Synthetic Datasets for Program Similarity Research
Alexander Interrante-Grant, Michael Wang, Lisa Baer, Ryan Whelan, Tim, Leek

TL;DR
This paper introduces HELIX, a framework for generating large, realistic synthetic datasets for program similarity research, addressing the scarcity and quality issues of existing datasets.
Contribution
The paper presents HELIX and Blind HELIX, novel tools for creating and extracting synthetic program similarity datasets with practical ground truth labels.
Findings
HELIX can generate large, realistic datasets for program similarity research.
Program similarity tools perform differently on HELIX datasets compared to handcrafted datasets.
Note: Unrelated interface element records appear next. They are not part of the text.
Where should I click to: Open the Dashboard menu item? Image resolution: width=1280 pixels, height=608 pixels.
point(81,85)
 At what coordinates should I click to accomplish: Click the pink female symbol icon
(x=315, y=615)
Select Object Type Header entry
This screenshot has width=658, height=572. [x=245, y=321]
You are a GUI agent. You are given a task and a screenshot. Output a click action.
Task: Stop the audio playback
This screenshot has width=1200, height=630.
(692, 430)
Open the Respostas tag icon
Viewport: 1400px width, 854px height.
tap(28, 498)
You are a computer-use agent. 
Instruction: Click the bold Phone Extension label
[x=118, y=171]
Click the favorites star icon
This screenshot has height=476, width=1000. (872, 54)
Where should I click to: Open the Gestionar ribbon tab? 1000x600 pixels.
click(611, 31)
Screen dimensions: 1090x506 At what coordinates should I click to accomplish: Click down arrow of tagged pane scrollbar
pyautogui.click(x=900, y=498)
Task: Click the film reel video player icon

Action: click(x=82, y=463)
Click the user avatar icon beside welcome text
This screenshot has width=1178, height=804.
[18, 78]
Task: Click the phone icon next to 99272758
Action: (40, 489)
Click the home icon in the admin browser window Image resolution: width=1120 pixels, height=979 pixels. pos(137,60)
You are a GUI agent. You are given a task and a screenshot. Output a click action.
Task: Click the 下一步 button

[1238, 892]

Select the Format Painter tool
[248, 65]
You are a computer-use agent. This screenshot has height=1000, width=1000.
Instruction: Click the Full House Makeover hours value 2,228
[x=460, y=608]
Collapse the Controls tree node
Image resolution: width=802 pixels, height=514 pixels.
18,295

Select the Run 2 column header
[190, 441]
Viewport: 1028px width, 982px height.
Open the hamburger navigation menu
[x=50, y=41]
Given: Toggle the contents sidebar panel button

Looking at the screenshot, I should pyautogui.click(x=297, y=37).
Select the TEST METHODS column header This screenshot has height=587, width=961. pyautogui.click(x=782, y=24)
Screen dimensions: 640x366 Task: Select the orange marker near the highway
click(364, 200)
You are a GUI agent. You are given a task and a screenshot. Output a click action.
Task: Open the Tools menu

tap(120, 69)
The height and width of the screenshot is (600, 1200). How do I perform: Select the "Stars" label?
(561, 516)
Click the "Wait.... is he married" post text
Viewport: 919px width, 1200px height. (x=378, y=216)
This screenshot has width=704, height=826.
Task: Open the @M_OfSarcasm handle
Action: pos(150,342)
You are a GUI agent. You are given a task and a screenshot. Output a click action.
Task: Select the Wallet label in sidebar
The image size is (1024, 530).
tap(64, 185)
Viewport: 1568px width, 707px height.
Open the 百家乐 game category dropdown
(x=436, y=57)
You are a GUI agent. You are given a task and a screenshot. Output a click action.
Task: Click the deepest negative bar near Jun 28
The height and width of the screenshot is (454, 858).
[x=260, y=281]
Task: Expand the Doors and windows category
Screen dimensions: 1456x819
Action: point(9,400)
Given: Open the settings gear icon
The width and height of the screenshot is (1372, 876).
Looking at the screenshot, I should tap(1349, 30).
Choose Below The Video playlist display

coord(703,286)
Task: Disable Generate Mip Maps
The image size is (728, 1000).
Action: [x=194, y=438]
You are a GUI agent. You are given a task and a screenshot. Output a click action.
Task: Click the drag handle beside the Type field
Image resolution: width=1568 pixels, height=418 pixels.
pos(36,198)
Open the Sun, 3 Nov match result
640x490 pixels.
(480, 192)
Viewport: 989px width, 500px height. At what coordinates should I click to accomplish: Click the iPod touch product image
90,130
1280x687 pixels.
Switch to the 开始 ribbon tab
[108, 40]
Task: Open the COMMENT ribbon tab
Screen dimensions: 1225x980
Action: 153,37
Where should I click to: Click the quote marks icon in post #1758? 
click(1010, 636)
Blind HELIX automates extraction of dataset components from library code.
Abstract
Program similarity has become an increasingly popular area of research with various security applications such as plagiarism detection, author identification, and malware analysis. However, program similarity research faces a few unique dataset quality problems in evaluating the effectiveness of novel approaches. First, few high-quality datasets for binary program similarity exist and are widely used in this domain. Second, there are potentially many different, disparate definitions of what makes one program similar to another and in many cases there is often a large semantic gap between the labels provided by a dataset and any useful notion of behavioral or semantic similarity. In this paper, we present HELIX - a framework for generating large, synthetic program similarity datasets. We also introduce Blind HELIX, a tool built on top of HELIX for extracting HELIX components from library…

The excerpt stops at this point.